I pray often during this phone call. Asking for God's wisdom and words to wrap around me and bring peace but this person is not a believer and I don't believe they ever will be. All I can hope for is they see God's love through me by my actions.
They tell me after years of depression, I'm their only friend they can come to and confide in. I'm told after years of trying to make new friends, I'm truly the only one who has their heart. I'm told since fourth grade this person has looked to me for guidance and love and that's why they are so glad I reached out on a simple Friday night with a small invite. They feel had I not done so, it would have been only a matter of time before I got a call with devastating news.
This person tells me over and over the love they have for me and my marriage. They tell me they are happy they witnessed that special night in my life. They confess they thought it would be them someday and they're saddened they don't think I'll witness a wedding of theirs. They open up about their parents and deaths they've dealt with in the past year within their family. I'm shocked to hear their most prized grandma is on her way out. It hurts my heart knowing they were so close to her and I know that kind of pain they're about to feel from that blow.
Death isn't easy. I don't think it was ever designed to be. I feel it was something God intended to be a celebration. A new beginning with our Lord for all eternity. But what happens to our loved ones who don't believe? What happens when they sin as their last act on this earth? Doesn't that leave some kind of uneasing pain that's not erasable? Doesn't that make me feel even more helpless knowing you won't see them for all eternity in Heaven?
The phone call is left with many tears and I love yous. It's left with a sense of doom in my heart. I hang up thinking to myself what can I do to make this better for them? How can I help in even the smallest way? Should I send cards, texts, voice mails telling them how much they mean to me? Should I simply ask them to lunch weekly or just send a simple email with something to brighten their day? Do I leave all on the line explaining to them the raw pain they'd be putting me through? Do I turn selfish and make them realize what they're leaving behind is something worth living for? How do I shake them from this hurt and numbness with a sense of grace and love? What can I do that keeps them wanting more? Keeps them eager for rebuilding a life that's memorable and a life that is filled with many people who love them.

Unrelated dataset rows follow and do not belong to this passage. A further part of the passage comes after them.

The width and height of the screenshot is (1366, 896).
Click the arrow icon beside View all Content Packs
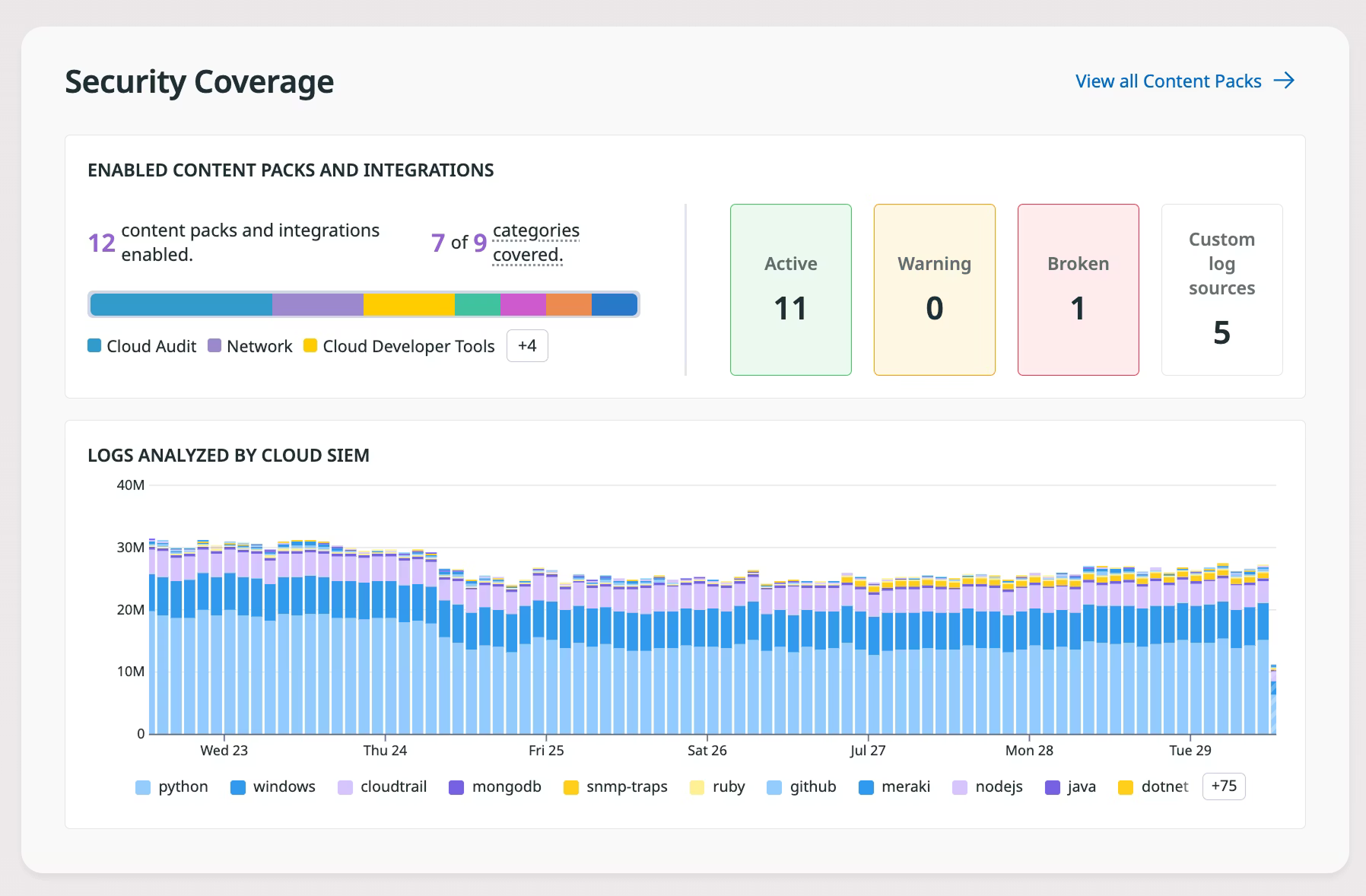coord(1284,81)
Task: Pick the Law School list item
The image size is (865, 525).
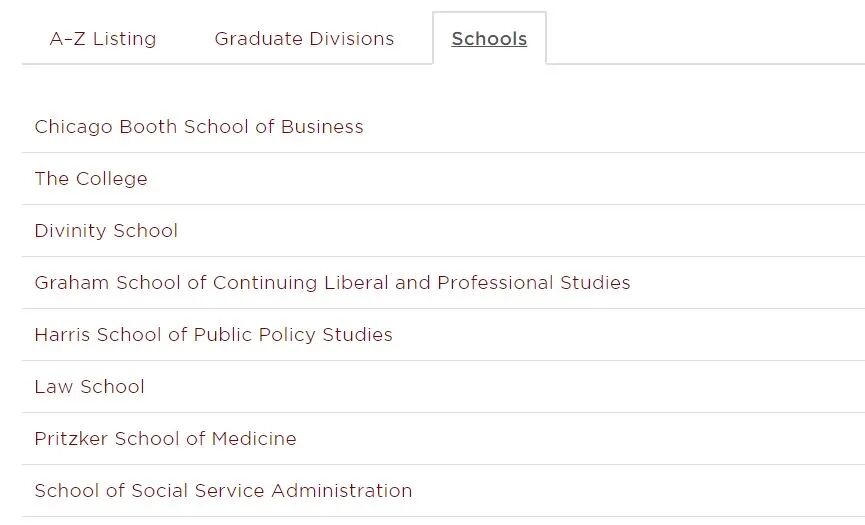Action: [x=89, y=387]
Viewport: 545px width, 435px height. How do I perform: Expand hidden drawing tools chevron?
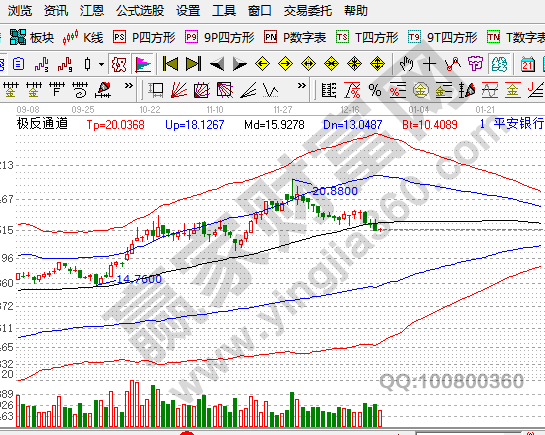click(302, 85)
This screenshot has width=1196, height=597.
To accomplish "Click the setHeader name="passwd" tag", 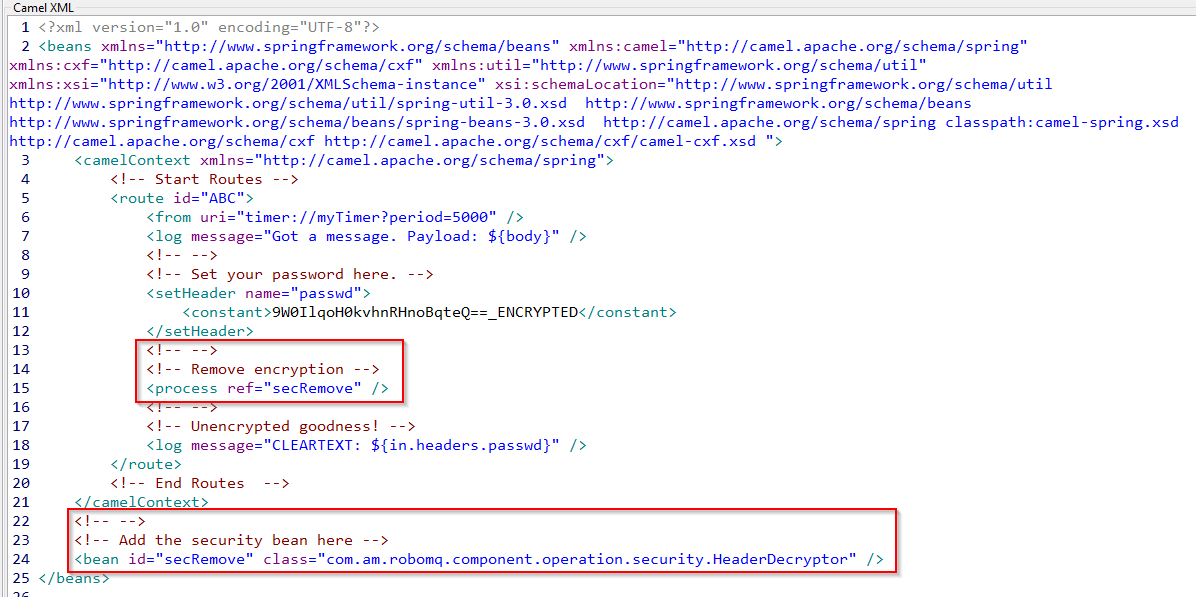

I am being selfish right now, I've lost one best friend by an accident, I lost an uncle to suicide and I've seen my husband face a death through suicide. It hurts my heart and it rocks my soul. It's never something I'd wish on my deepest enemy. It's something that will always leave me guessing if I had sent one more text or asked them on another lunch date, would that have changed their heart?
WHAT COULD I HAVE DONE TO MAKE THIS DIFFERENT?!
Monday is a day I plan to wake their ass up with a phone call, reminding them I have plans for lunch with them whether they like it or not. I won't be sugar coating a damn thing and I will make them remember the pain we both felt when our best friend was taken far too soon in a terrible accident.
Tonight I sat in my husband's arms crying, many more tears than I'd cried in years. He held me, stating over and over to remember these emotions so I can share them with my dearest friend. He told me if this is what they chose, know I had been there cheering them and their life on up until the last minute.
Again, I say, I have never been more grateful for my loving, endearing and encouraging husband.